We are so used to type all over everything that it’s commonly taken for granted. Today, I’m just going to talk about what type brings to the table as far as the influence it can have on packaging in a retail setting. Let’s look at a couple examples of “packages” with just type and no other design elements.
As you can see, there is something wrong here. The more macho message has the decorative typeface, and the flowery scented message has the stronger (bolder) typeface. The fact that the messages and the typefaces don’t match up illustrates that type does have some influence on the tone of a design. This likely does not come as a surprise in an example as simple as this, but how about the examples below?
This picture is set in Helvetica, one of the most widely used typefaces since the time it was born in the 1960s.

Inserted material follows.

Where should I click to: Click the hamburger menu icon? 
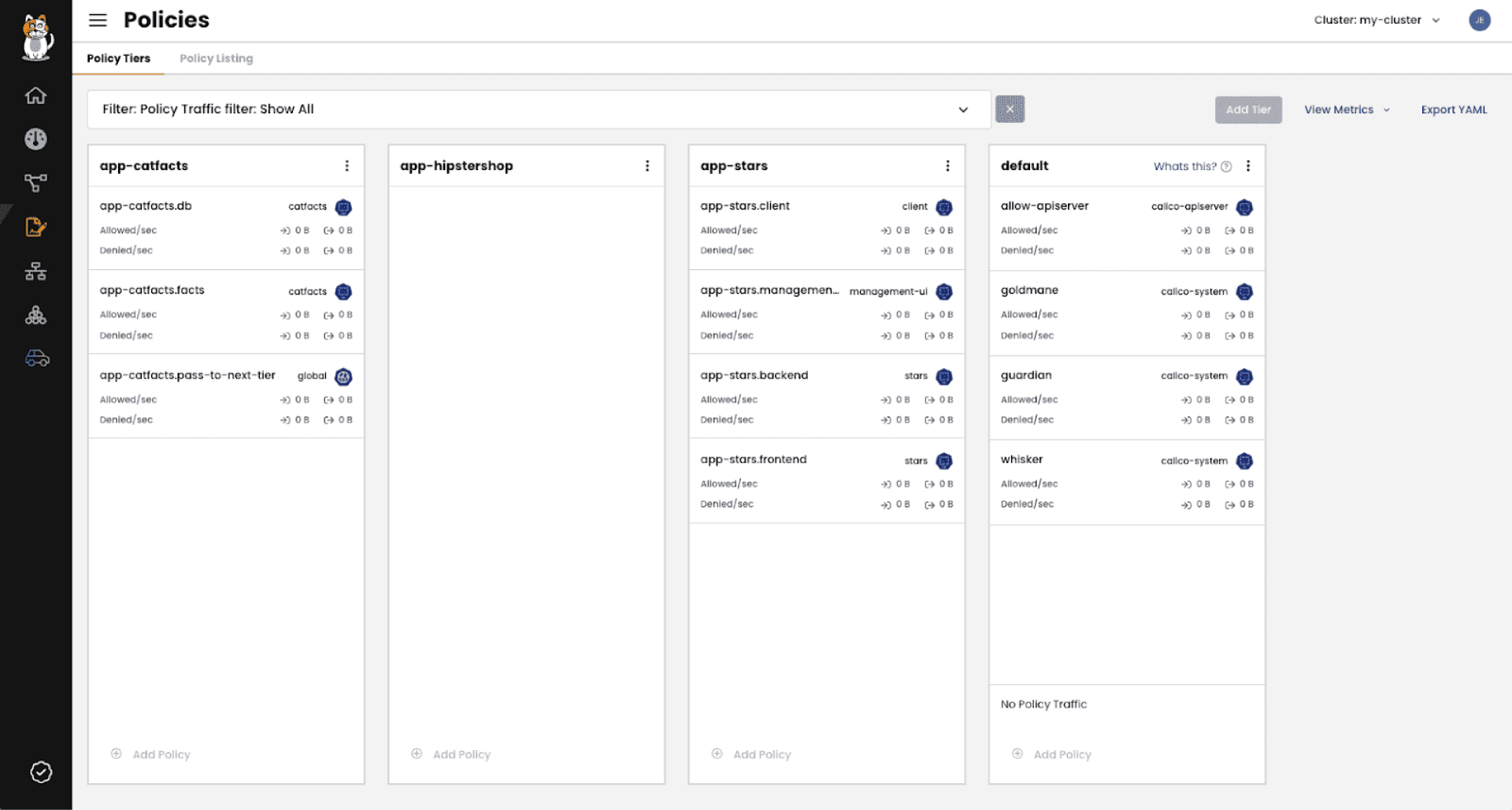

And this is set in Caslon, another of the most widely used typefaces since it came into use in the 18th century.
The above shows two very different typefaces, but it’s not as easy to explain the differences in terms of how masculine and feminine they are. Even though the typographers who designed the typefaces have very different end goals in mind, either one of the typefaces could work in a given context. Perhaps you could say that the Helvetica package has a more practical and no-nonsense tone, and the Caslon package feels a bit traditional.
It’s simple to see why this is so important in packaging. If you lose a potential buyer’s attention for any part of the few seconds he or she is scanning the shelves, you’ve likely lost the sale. The design of the package needs all of its elements to work together to communicate quite a bit of information clearly and concisely. It’s important to remember that typography is a big part of it.